Возвращаясь домой, муж натыкался на горы талька, использовавшегося для эксперимента с извержением вулкана, либо же разрисованный пальцами кухонный стол, а я лишь улыбалась и говорила: «Тот бардак, что ты видишь, – это цена, которую необходимо заплатить за ужин и за любопытство». Он кивал в ответ и говорил: «Ну, тогда ладно», и закатывал рукава, чтобы навести порядок.
Я хотела, чтобы сын научился ценить упорство, и учила его различным фокусам для освоения которых необходимо было тренироваться часы напролет. В этом было нечто, что я была не в состоянии сделать за него: нужно было научиться воспроизводить иллюзии убедительно, без помощи взрослых. Вознаграждение в виде искреннего восхищения и аплодисментов по-настоящему изумленного взрослого так пришлось ему по душе, что он трудился с особенным рвением.
Поэтому, пожалуй, было неудивительно, что наш любопытный, отважный и смелый сын летом, когда ему было пять лет, сломал руку. Он прыгнул с самой высокой горки на игровой площадке, приземлившись прямиком на левое предплечье. Так как упал он на мягкую землю, то удара почти не было слышно. Он немного поплакал, после чего вытер слезы и перестал обращать на это внимание. Упав, он сломал локоть левой руки. Он так незначительно отреагировал, что следующие несколько дней я даже и предположить не могла, что рука может быть сломана. Я была уверена, что это просто ушиб, и никаких действий не предпринимала. Хотя он и старался ее лишний раз не поворачивать и морщился, когда случайно ее касался, он все равно пошел в субботу на свои занятия по плаванию и по карате. На следующей неделе во время планового приема у педиатра я как бы между прочим упомянула про его падение.

- **ИСХОДНЫЕ ДАННЫЕ**

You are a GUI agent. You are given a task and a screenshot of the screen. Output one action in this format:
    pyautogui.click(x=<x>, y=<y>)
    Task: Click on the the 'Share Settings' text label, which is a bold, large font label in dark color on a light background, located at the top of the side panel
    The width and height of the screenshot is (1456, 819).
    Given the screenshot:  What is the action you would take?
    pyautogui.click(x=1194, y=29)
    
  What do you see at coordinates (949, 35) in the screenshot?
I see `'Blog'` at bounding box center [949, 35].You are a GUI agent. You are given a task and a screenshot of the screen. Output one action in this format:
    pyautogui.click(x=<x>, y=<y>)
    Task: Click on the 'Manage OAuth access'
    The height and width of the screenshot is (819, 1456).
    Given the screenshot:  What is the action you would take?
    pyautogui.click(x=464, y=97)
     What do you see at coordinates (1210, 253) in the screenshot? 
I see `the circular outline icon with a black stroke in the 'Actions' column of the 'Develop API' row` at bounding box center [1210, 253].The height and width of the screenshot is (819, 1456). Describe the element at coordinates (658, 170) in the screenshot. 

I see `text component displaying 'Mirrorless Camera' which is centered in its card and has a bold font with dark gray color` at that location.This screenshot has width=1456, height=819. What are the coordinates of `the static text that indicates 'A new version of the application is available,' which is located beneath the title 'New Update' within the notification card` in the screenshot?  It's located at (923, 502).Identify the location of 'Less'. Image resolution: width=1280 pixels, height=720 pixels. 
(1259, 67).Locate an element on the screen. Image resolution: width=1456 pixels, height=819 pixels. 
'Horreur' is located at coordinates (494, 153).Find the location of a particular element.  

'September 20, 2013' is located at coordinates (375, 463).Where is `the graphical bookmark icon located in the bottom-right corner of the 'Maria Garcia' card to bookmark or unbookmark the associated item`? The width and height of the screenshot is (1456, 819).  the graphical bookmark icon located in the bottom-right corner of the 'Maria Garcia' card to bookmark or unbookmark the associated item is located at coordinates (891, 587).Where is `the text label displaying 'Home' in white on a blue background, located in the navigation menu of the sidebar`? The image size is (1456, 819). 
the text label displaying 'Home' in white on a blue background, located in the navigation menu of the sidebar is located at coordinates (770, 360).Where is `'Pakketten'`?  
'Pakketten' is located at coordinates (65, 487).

- **ЗАДАНИЯ К РАБОТЕ**
1 - Ответьте по тексту о сыне:
(а) На что натыкался муж, возвращаясь домой?
(б) Чему учила мать сына, чтобы он научился ценить упорство?
(в) Куда сын пошел в субботу после падения?
2 - Подхватите текст о сыне и продолжите его с того места, где он заканчивается.

- **ОЖИДАЕМЫЕ ОТВЕТЫ**
1 -
(а) На горы талька, использовавшегося для эксперимента с извержением вулкана, либо на разрисованный пальцами кухонный стол.
(б) Различным фокусам, для освоения которых нужно было тренироваться часы напролет.
(в) На свои занятия по плаванию и по карате.

2 -
«На прошлой неделе он упал и довольно сильно ударился на детской площадке, два дня жаловался, но никаких поводов для беспокойства не подавал. А еще у него высыпания, когда он съедает слишком много красного красителя», – сказала я, вспомнив, как совсем недавно стала свидетелем последствий злоупотребления клубничного «Несквика».
Он не сводил с меня взгляда, вращая левым локтем Уолта, отчего тот морщился, и мрачно кивая головой. «Дело серьезное», – заключил он, взглянув на меня искоса, будто упрекал: «Как вы могли этого не заметить?» Он посмотрел на часы и поспешил отвести в рентгенологию, чтобы успеть сделать снимок до закрытия отделения.
Я была совершенно слепа относительно серьезности его травмы. Почему?
Я просто не могла быть объективной, когда это касалось его. Мне хотелось, чтобы с ним было все в порядке, так что видела все сквозь призму собственных ожиданий. Плакал он недолго. Дети плачут гораздо сильнее и безудержно, когда ломают руки, это я знала наверняка. На следующий день ему было лучше, а уже на второй день он почти про это не говорил. С переломами, вроде как, обычно все происходит иначе. Разве ему не должно было быть больнее и разве боль не должна была длиться дольше? Я предпочитала уделять внимание информации, которая согласовывалась с моим убеждением, игнорируя при этом ту информацию, что ставила под сомнение. Это был классический пример человеческой склонности к подтверждению своей точки зрения (так называемый confrmationbias). Я не хотела, чтобы с ним было что-то не так, и это мое желание напрямую отразилось на моем восприятии ситуации. У меня изначально были определенные ожидания, которые не позволили мне провести объективное наблюдение и признать правду такой, какой она была на самом деле. Я могла видеть ее лишь такой, какой хотела увидеть.
Когда я посмотрела на рентгеновский снимок, мне стало стыдно. Я не позволяла себе осознать реальность его боли.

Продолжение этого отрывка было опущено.